- _GIVEN DATA_
= = = =

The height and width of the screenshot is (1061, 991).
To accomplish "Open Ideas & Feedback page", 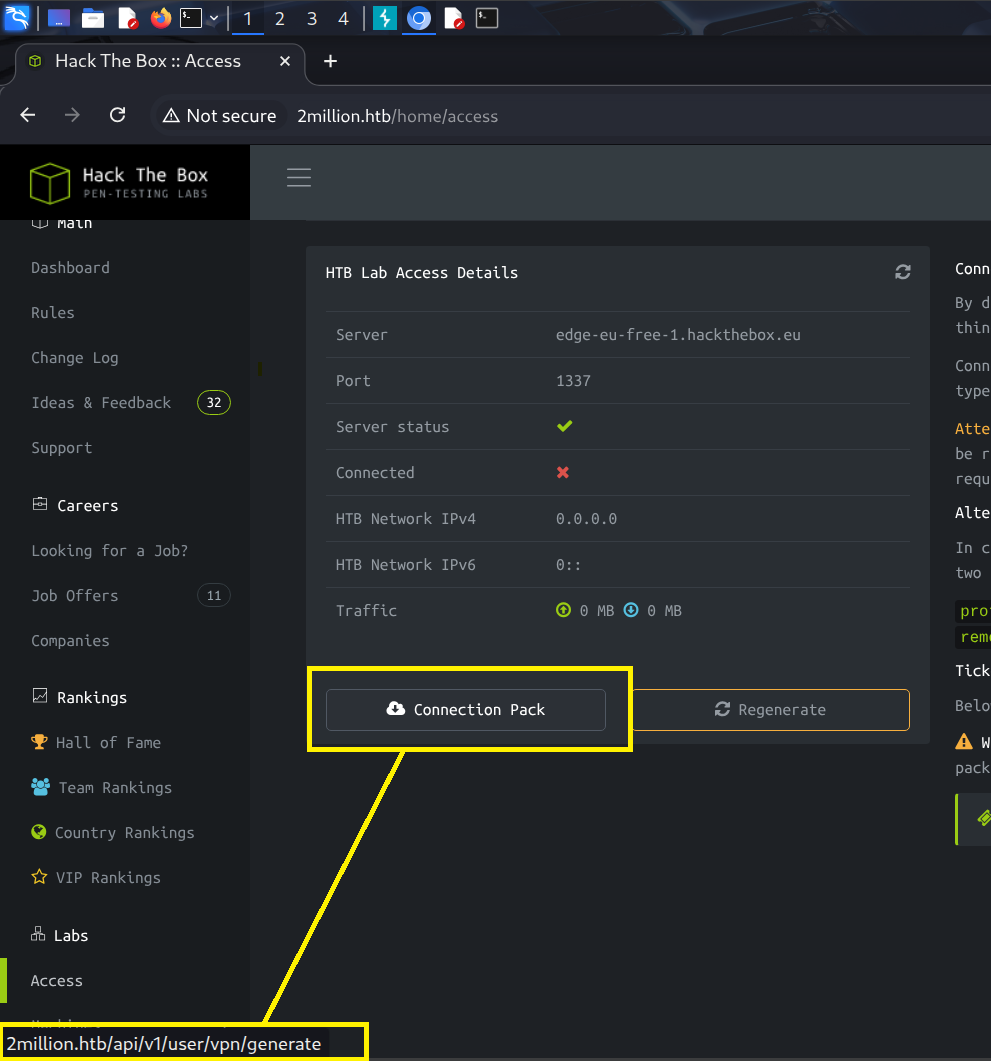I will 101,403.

= = = =

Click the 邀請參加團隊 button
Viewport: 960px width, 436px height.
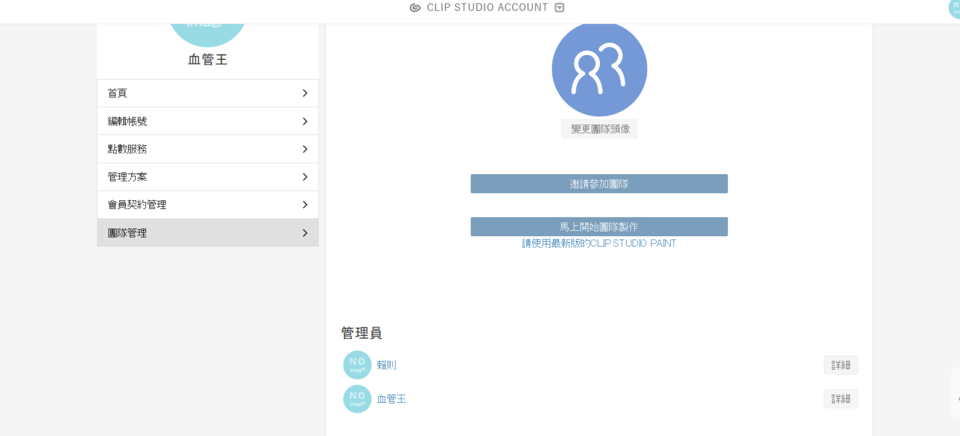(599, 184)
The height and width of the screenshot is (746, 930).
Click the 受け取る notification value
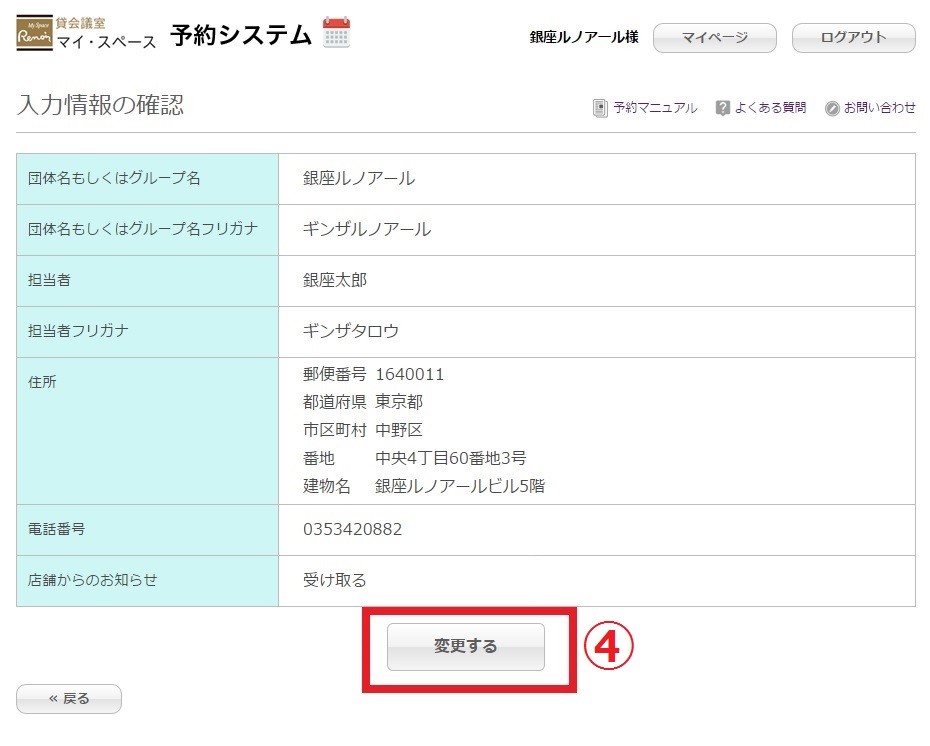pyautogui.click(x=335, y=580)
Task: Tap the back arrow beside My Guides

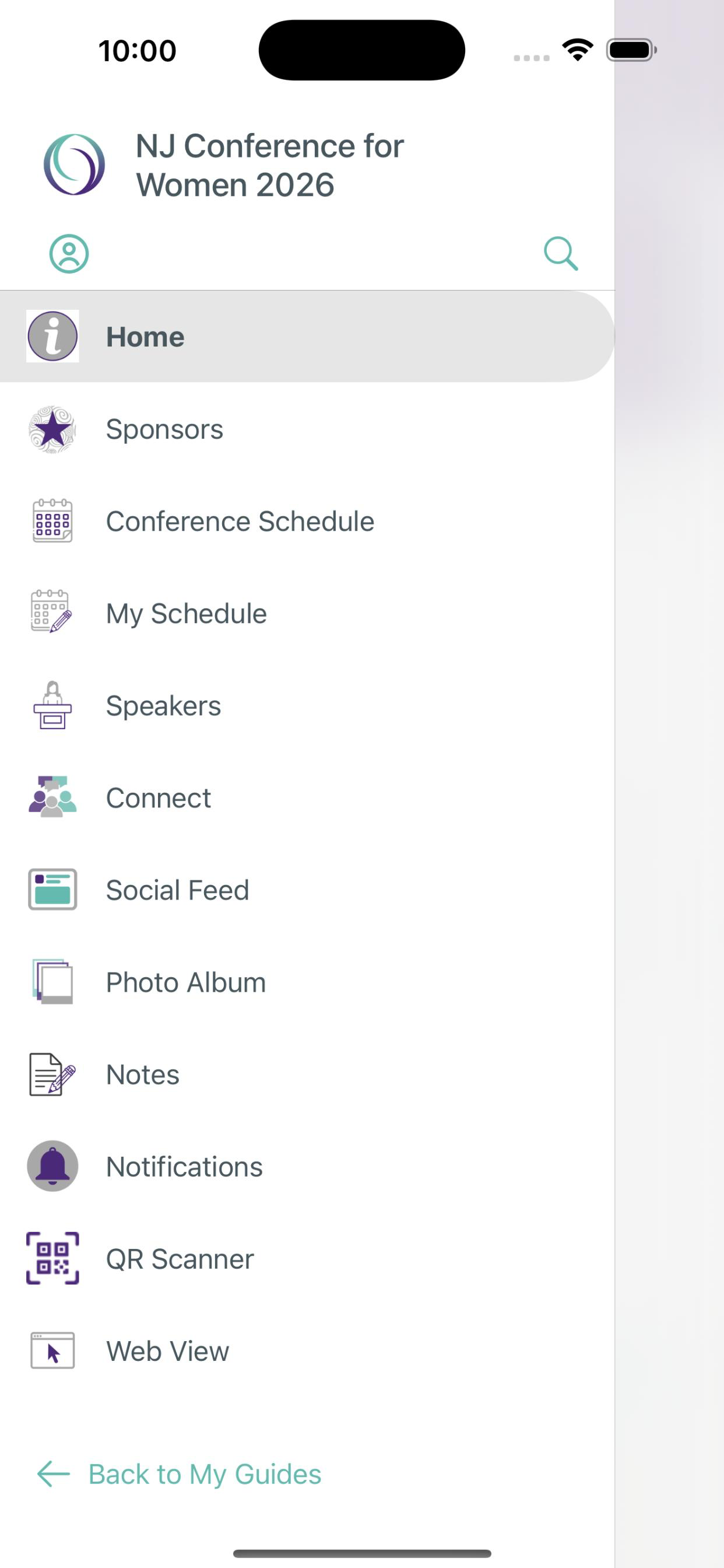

= = = =

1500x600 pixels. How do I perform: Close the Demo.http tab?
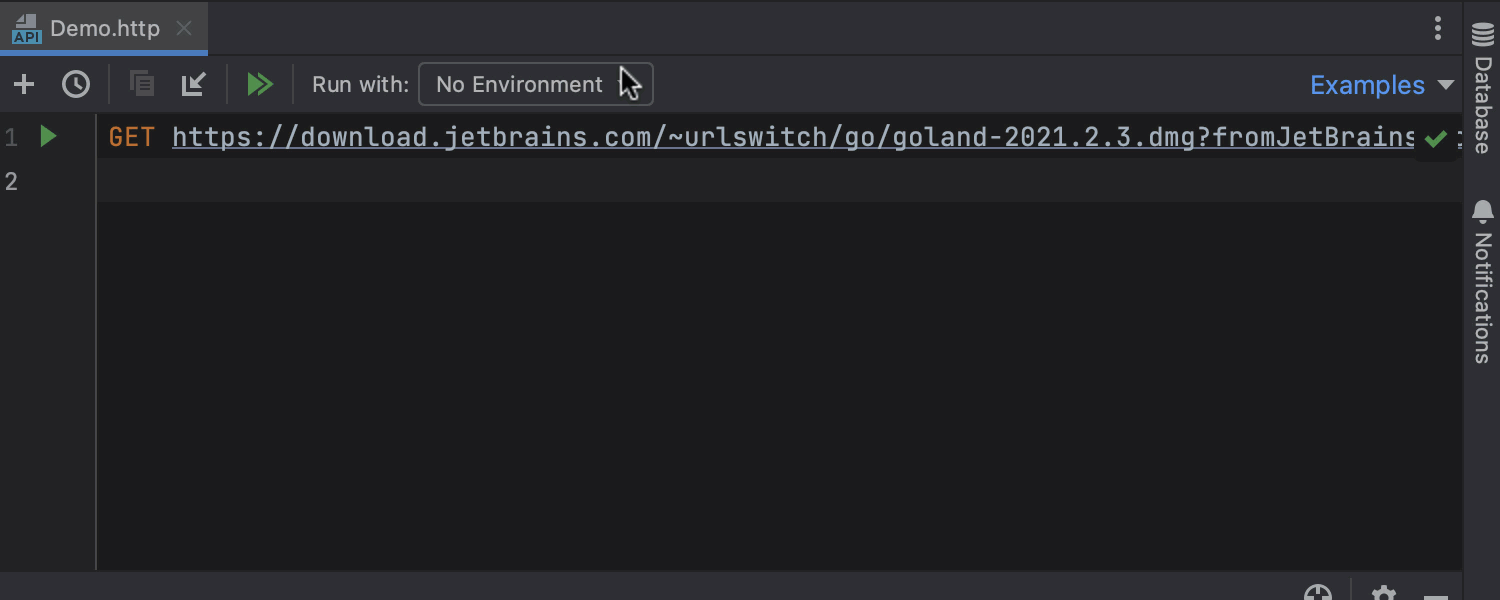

= = = =

In the listing above, find the line with "The height and width of the screenshot is (746, 930)." and the line with "Task: Tap the back arrow beside My Guides". Output both, plus every line between them, and no pictures.

The height and width of the screenshot is (746, 930).
Click the 受け取る notification value
pyautogui.click(x=335, y=580)
Task: Tap the back arrow beside My Guides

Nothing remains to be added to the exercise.